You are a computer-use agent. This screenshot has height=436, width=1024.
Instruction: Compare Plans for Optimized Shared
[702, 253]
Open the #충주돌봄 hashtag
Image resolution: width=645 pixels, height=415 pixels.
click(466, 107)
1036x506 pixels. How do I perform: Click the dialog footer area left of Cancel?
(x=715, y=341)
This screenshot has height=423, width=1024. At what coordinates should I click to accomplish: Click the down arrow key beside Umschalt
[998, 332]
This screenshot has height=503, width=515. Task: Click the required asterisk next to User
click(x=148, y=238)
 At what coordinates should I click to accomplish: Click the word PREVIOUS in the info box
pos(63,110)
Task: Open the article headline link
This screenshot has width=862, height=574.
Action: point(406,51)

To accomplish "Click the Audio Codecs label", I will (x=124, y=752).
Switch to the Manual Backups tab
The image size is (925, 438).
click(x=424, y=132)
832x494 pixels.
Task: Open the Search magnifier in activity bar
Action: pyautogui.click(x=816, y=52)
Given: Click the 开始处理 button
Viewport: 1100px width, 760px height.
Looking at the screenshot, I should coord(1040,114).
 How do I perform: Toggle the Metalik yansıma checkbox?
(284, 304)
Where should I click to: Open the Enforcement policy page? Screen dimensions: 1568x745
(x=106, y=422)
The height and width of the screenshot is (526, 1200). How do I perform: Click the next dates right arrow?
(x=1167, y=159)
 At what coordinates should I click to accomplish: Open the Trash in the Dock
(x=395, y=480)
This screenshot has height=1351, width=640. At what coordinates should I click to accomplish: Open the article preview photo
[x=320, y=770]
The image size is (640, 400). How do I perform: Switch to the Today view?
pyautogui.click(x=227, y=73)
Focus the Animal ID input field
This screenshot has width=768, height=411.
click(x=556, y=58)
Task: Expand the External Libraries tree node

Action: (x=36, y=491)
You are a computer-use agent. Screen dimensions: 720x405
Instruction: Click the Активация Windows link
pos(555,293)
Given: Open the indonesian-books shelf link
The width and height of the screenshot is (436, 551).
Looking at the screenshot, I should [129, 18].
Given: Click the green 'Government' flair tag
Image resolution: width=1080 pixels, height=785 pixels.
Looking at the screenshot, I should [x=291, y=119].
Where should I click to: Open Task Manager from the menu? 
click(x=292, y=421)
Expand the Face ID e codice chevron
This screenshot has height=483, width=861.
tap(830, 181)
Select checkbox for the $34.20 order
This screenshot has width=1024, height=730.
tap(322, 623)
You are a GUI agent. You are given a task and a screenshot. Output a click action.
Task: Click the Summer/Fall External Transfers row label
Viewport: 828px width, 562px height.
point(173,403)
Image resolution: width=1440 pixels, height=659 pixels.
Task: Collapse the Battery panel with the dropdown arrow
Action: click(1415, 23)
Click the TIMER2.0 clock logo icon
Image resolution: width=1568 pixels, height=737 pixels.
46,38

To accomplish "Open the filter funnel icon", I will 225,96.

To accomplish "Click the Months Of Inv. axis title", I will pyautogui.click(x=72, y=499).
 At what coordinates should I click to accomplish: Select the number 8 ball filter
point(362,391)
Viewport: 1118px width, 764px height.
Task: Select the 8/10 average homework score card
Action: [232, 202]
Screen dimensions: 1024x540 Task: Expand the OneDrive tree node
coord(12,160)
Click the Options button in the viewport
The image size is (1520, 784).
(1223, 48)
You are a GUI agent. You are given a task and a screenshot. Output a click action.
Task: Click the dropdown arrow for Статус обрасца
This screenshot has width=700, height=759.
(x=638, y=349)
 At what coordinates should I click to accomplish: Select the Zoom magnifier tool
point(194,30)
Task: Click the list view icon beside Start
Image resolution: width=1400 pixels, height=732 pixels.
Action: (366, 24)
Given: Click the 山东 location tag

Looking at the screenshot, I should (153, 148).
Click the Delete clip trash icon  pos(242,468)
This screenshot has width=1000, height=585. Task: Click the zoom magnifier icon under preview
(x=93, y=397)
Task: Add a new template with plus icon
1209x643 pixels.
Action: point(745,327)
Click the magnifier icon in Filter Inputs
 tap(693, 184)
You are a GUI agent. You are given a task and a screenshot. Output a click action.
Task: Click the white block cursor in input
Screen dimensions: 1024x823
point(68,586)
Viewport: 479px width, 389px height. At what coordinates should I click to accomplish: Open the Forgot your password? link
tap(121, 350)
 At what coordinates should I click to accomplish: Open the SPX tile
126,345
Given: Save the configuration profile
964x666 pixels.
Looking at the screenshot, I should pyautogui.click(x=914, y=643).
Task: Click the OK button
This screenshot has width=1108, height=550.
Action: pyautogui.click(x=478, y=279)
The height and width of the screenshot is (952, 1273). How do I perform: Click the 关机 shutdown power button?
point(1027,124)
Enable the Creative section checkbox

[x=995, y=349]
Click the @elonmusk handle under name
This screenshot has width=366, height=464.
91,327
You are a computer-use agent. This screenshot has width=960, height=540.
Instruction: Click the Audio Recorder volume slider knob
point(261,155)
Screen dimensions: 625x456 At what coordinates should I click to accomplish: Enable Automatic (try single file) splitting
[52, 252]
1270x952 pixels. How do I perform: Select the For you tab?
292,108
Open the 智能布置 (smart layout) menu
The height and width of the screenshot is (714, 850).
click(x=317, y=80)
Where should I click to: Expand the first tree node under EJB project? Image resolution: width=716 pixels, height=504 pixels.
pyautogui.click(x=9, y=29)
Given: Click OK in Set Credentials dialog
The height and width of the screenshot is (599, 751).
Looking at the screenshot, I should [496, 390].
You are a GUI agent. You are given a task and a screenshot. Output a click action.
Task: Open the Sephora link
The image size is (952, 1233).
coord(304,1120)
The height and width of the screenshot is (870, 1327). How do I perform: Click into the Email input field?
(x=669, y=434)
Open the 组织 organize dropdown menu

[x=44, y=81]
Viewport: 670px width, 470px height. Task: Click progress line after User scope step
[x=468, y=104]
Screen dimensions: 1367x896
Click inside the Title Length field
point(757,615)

- **TASK GOAL**
From the records above, extract every entry exactly as given.

- **REPLY TO THE TASK**
You are a computer-use agent. This screenshot has height=436, width=1024.
Instruction: Compare Plans for Optimized Shared
[702, 253]
Open the #충주돌봄 hashtag
Image resolution: width=645 pixels, height=415 pixels.
click(466, 107)
1036x506 pixels. How do I perform: Click the dialog footer area left of Cancel?
(x=715, y=341)
This screenshot has height=423, width=1024. At what coordinates should I click to accomplish: Click the down arrow key beside Umschalt
[998, 332]
This screenshot has height=503, width=515. Task: Click the required asterisk next to User
click(x=148, y=238)
 At what coordinates should I click to accomplish: Click the word PREVIOUS in the info box
pos(63,110)
Task: Open the article headline link
This screenshot has width=862, height=574.
Action: point(406,51)

To accomplish "Click the Audio Codecs label", I will (x=124, y=752).
Switch to the Manual Backups tab
The image size is (925, 438).
click(x=424, y=132)
832x494 pixels.
Task: Open the Search magnifier in activity bar
Action: pyautogui.click(x=816, y=52)
Given: Click the 开始处理 button
Viewport: 1100px width, 760px height.
Looking at the screenshot, I should coord(1040,114).
 How do I perform: Toggle the Metalik yansıma checkbox?
(284, 304)
Where should I click to: Open the Enforcement policy page? Screen dimensions: 1568x745
(x=106, y=422)
The height and width of the screenshot is (526, 1200). How do I perform: Click the next dates right arrow?
(x=1167, y=159)
 At what coordinates should I click to accomplish: Open the Trash in the Dock
(x=395, y=480)
This screenshot has height=1351, width=640. At what coordinates should I click to accomplish: Open the article preview photo
[x=320, y=770]
The image size is (640, 400). How do I perform: Switch to the Today view?
pyautogui.click(x=227, y=73)
Focus the Animal ID input field
This screenshot has width=768, height=411.
click(x=556, y=58)
Task: Expand the External Libraries tree node

Action: (x=36, y=491)
You are a computer-use agent. Screen dimensions: 720x405
Instruction: Click the Активация Windows link
pos(555,293)
Given: Open the indonesian-books shelf link
The width and height of the screenshot is (436, 551).
Looking at the screenshot, I should [129, 18].
Given: Click the green 'Government' flair tag
Image resolution: width=1080 pixels, height=785 pixels.
Looking at the screenshot, I should [x=291, y=119].
Where should I click to: Open Task Manager from the menu? 
click(x=292, y=421)
Expand the Face ID e codice chevron
This screenshot has height=483, width=861.
tap(830, 181)
Select checkbox for the $34.20 order
This screenshot has width=1024, height=730.
tap(322, 623)
You are a GUI agent. You are given a task and a screenshot. Output a click action.
Task: Click the Summer/Fall External Transfers row label
Viewport: 828px width, 562px height.
point(173,403)
Image resolution: width=1440 pixels, height=659 pixels.
Task: Collapse the Battery panel with the dropdown arrow
Action: click(1415, 23)
Click the TIMER2.0 clock logo icon
Image resolution: width=1568 pixels, height=737 pixels.
46,38

To accomplish "Open the filter funnel icon", I will 225,96.

To accomplish "Click the Months Of Inv. axis title", I will pyautogui.click(x=72, y=499).
 At what coordinates should I click to accomplish: Select the number 8 ball filter
point(362,391)
Viewport: 1118px width, 764px height.
Task: Select the 8/10 average homework score card
Action: [232, 202]
Screen dimensions: 1024x540 Task: Expand the OneDrive tree node
coord(12,160)
Click the Options button in the viewport
The image size is (1520, 784).
(1223, 48)
You are a GUI agent. You are given a task and a screenshot. Output a click action.
Task: Click the dropdown arrow for Статус обрасца
This screenshot has width=700, height=759.
(x=638, y=349)
 At what coordinates should I click to accomplish: Select the Zoom magnifier tool
point(194,30)
Task: Click the list view icon beside Start
Image resolution: width=1400 pixels, height=732 pixels.
Action: (366, 24)
Given: Click the 山东 location tag

Looking at the screenshot, I should (153, 148).
Click the Delete clip trash icon  pos(242,468)
This screenshot has width=1000, height=585. Task: Click the zoom magnifier icon under preview
(x=93, y=397)
Task: Add a new template with plus icon
1209x643 pixels.
Action: point(745,327)
Click the magnifier icon in Filter Inputs
 tap(693, 184)
You are a GUI agent. You are given a task and a screenshot. Output a click action.
Task: Click the white block cursor in input
Screen dimensions: 1024x823
point(68,586)
Viewport: 479px width, 389px height. At what coordinates should I click to accomplish: Open the Forgot your password? link
tap(121, 350)
 At what coordinates should I click to accomplish: Open the SPX tile
126,345
Given: Save the configuration profile
964x666 pixels.
Looking at the screenshot, I should pyautogui.click(x=914, y=643).
Task: Click the OK button
This screenshot has width=1108, height=550.
Action: pyautogui.click(x=478, y=279)
The height and width of the screenshot is (952, 1273). How do I perform: Click the 关机 shutdown power button?
point(1027,124)
Enable the Creative section checkbox

[x=995, y=349]
Click the @elonmusk handle under name
This screenshot has width=366, height=464.
91,327
You are a computer-use agent. This screenshot has width=960, height=540.
Instruction: Click the Audio Recorder volume slider knob
point(261,155)
Screen dimensions: 625x456 At what coordinates should I click to accomplish: Enable Automatic (try single file) splitting
[52, 252]
1270x952 pixels. How do I perform: Select the For you tab?
292,108
Open the 智能布置 (smart layout) menu
The height and width of the screenshot is (714, 850).
click(x=317, y=80)
Where should I click to: Expand the first tree node under EJB project? Image resolution: width=716 pixels, height=504 pixels.
pyautogui.click(x=9, y=29)
Given: Click OK in Set Credentials dialog
The height and width of the screenshot is (599, 751).
Looking at the screenshot, I should [496, 390].
You are a GUI agent. You are given a task and a screenshot. Output a click action.
Task: Open the Sephora link
The image size is (952, 1233).
coord(304,1120)
The height and width of the screenshot is (870, 1327). How do I perform: Click into the Email input field?
(x=669, y=434)
Open the 组织 organize dropdown menu

[x=44, y=81]
Viewport: 670px width, 470px height. Task: Click progress line after User scope step
[x=468, y=104]
Screen dimensions: 1367x896
Click inside the Title Length field
point(757,615)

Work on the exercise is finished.